[start Supplied information]

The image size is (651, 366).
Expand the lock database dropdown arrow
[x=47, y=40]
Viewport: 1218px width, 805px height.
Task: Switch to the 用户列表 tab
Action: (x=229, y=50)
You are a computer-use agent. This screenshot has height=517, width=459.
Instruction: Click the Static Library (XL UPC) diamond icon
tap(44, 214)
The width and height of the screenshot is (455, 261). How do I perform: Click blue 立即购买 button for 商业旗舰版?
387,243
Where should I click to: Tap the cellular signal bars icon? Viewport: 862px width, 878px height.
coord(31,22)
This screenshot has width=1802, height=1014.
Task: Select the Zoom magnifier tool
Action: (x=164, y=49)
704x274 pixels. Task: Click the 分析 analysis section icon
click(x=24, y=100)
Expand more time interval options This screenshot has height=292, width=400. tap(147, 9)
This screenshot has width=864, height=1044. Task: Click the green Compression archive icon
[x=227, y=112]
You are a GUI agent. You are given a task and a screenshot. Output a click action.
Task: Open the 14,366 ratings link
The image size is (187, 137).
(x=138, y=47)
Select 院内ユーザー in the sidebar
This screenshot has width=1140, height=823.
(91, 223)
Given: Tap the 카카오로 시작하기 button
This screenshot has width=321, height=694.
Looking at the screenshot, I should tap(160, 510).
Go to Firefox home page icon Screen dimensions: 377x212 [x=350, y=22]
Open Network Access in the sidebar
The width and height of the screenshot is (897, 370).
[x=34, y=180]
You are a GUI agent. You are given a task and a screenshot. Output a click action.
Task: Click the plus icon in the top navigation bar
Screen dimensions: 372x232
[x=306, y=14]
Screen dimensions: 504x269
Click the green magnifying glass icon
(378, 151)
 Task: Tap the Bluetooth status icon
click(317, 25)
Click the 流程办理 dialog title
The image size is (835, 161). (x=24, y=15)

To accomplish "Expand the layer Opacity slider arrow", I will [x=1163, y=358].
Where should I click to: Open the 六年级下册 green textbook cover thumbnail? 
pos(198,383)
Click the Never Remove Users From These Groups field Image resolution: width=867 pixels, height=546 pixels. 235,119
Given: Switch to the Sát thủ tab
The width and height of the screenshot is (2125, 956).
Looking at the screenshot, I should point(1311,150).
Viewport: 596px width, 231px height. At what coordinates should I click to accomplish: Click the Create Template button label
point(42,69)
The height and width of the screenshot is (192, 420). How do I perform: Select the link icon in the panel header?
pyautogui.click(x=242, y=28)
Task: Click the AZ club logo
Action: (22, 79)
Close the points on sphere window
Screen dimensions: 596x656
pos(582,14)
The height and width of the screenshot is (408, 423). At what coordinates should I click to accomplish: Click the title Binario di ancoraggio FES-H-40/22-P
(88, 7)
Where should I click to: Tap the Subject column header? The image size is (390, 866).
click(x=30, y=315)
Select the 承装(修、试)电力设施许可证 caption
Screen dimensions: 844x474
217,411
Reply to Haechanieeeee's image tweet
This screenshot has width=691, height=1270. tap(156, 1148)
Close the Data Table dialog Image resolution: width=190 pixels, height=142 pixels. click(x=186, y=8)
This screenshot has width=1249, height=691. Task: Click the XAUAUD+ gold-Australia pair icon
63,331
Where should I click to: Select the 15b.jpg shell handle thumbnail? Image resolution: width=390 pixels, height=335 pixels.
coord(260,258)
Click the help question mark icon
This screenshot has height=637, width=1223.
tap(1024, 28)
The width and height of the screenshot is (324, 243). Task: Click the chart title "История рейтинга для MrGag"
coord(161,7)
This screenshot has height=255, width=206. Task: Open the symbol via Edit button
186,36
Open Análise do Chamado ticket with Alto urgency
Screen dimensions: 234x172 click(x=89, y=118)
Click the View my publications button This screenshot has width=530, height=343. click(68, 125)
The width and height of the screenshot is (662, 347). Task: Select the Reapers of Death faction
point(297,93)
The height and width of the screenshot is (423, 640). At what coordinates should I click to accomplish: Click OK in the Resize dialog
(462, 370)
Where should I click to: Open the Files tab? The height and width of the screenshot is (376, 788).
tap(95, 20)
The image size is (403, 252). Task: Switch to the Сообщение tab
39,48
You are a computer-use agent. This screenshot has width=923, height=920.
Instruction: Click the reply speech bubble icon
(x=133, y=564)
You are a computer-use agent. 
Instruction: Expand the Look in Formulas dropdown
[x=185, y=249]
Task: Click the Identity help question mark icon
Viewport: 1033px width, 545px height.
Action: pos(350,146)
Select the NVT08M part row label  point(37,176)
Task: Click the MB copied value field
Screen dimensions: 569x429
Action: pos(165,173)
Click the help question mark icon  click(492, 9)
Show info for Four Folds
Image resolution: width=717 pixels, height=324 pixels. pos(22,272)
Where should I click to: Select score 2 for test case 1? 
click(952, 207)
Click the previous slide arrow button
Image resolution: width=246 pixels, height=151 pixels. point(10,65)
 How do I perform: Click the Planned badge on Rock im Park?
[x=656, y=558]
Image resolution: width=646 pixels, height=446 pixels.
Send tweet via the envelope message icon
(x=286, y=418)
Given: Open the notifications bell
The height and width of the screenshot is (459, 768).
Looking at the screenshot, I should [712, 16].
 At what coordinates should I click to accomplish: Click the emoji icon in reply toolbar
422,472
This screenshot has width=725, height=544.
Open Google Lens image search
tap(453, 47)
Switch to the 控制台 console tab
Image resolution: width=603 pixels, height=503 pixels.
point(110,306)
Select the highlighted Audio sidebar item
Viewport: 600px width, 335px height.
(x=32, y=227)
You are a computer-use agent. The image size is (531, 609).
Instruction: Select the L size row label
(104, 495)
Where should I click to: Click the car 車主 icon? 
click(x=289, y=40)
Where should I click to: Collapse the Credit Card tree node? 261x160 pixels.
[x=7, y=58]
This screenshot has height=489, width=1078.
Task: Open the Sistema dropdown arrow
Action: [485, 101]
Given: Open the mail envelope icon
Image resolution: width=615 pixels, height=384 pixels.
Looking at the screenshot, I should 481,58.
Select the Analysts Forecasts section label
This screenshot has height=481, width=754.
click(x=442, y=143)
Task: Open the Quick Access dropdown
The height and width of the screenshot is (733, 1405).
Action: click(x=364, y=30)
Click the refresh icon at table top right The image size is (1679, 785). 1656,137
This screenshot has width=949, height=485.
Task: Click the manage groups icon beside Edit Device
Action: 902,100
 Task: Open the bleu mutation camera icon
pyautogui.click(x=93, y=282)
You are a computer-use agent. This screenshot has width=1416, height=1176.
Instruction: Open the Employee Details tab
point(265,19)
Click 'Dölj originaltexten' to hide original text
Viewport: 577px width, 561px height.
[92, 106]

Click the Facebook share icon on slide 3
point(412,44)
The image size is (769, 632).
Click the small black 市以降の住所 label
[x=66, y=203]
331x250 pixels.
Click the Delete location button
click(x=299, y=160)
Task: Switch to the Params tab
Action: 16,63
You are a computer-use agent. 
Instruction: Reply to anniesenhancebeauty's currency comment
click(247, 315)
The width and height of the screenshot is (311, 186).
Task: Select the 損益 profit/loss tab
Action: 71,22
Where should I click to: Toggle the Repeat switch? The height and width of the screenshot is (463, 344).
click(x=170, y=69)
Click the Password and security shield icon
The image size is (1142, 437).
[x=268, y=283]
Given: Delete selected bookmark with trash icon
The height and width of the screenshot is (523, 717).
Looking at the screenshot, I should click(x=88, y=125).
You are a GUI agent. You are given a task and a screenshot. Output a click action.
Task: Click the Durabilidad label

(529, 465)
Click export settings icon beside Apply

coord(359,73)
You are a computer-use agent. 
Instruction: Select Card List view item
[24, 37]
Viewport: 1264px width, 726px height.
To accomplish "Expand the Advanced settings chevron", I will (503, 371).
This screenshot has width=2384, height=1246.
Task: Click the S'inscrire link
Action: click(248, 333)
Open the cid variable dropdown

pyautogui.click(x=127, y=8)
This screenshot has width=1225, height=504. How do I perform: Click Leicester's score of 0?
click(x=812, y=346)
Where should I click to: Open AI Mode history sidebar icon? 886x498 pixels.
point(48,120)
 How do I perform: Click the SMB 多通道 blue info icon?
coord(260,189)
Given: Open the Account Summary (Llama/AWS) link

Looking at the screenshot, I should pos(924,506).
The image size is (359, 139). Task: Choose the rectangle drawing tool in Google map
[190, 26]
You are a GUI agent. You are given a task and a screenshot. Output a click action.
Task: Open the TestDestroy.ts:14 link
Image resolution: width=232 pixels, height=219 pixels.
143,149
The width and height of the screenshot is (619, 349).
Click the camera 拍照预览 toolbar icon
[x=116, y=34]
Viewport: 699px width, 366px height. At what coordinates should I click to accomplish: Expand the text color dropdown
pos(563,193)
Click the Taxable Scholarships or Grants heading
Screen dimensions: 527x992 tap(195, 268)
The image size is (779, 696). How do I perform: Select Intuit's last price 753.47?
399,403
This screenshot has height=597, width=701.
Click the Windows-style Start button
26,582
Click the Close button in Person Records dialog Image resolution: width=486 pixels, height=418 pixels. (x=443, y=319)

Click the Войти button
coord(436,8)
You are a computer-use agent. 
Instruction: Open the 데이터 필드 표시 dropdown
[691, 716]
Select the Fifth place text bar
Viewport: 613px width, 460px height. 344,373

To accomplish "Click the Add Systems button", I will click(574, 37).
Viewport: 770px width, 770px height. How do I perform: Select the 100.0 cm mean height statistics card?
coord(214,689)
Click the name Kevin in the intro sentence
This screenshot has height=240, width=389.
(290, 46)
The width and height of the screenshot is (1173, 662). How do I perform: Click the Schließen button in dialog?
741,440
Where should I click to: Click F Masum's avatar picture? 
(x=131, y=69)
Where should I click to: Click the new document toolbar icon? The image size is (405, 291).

[end Supplied information]

* **Exercise directions**
Rewrite the items from the start through the line containing "[x=227, y=112]", replacing "Expand" with "Open" and leaving everything else unchanged.

* **Answer to the exercise**
The image size is (651, 366).
Open the lock database dropdown arrow
[x=47, y=40]
Viewport: 1218px width, 805px height.
Task: Switch to the 用户列表 tab
Action: (x=229, y=50)
You are a computer-use agent. This screenshot has height=517, width=459.
Instruction: Click the Static Library (XL UPC) diamond icon
tap(44, 214)
The width and height of the screenshot is (455, 261). How do I perform: Click blue 立即购买 button for 商业旗舰版?
387,243
Where should I click to: Tap the cellular signal bars icon? Viewport: 862px width, 878px height.
coord(31,22)
This screenshot has width=1802, height=1014.
Task: Select the Zoom magnifier tool
Action: (x=164, y=49)
704x274 pixels. Task: Click the 分析 analysis section icon
click(x=24, y=100)
Open more time interval options This screenshot has height=292, width=400. tap(147, 9)
This screenshot has width=864, height=1044. Task: Click the green Compression archive icon
[x=227, y=112]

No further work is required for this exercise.